JOB: Reproduce the passage of the sensor setup text below that begins with "We currently support" and ends with "ultra wide-angle lens.", substituting "surrounding scene" for each occurrence of "surrounding environment".

** start SOURCE **

Warning

Warning: Unity Simulation is deprecated as of December 2023, and is no longer available.

Sensor Setup

Sensors in Unity Simulation live in their own package and can be used independently from vehicle models and controllers.

Unity Simulation sensors produce observations based on the state of the scene. This mapping between state and observation is defined by the sensor model.

We group our sensors by the types of data they output, not by what specific brand name they might map to (e.g., RealSenseD435i or Ouster O0128). As an example, we provide one depth camera that calculates depth from a pair of stereo images, and another type of depth camera that adds noise to perfect depth data calculated from the known geometry in the scene. Sensor models will never exactly match a real-world sensor. To choose the right sensor for your simulation, you should think about which aspects of the real world are most important to simulate.

We currently support the following sensor models out of the box:

  • IMU. An Inertial Measurement Unit is a sensor that reports angular velocity, acceleration, and orientation of the object to which it is attached.
  • LiDAR. A Light Detection and Ranging sensor that emits pulsed light waves from a laser into the environment and measures the return time to calculate the distances to surrounding objects.
  • Depth camera. A sensor that reports the distances to the surrounding objects in an image format where each pixel encodes a distance value.
  • RGB camera. A sensor that captures images of the surrounding environment into RGB or grayscale image formats.
  • Fisheye camera. A sensor that captures images of the surrounding environment using an ultra wide-angle lens.

** end SOURCE **
** start DATA SHOWN **

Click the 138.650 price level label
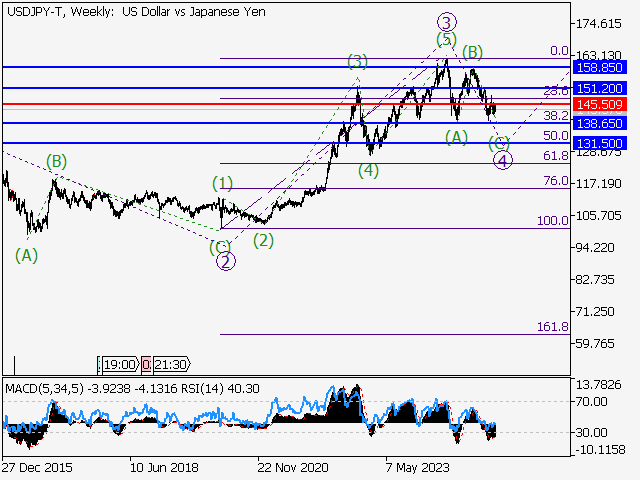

** end DATA SHOWN **

RESULT:
We currently support the following sensor models out of the box:

  • IMU. An Inertial Measurement Unit is a sensor that reports angular velocity, acceleration, and orientation of the object to which it is attached.
  • LiDAR. A Light Detection and Ranging sensor that emits pulsed light waves from a laser into the environment and measures the return time to calculate the distances to surrounding objects.
  • Depth camera. A sensor that reports the distances to the surrounding objects in an image format where each pixel encodes a distance value.
  • RGB camera. A sensor that captures images of the surrounding scene into RGB or grayscale image formats.
  • Fisheye camera. A sensor that captures images of the surrounding scene using an ultra wide-angle lens.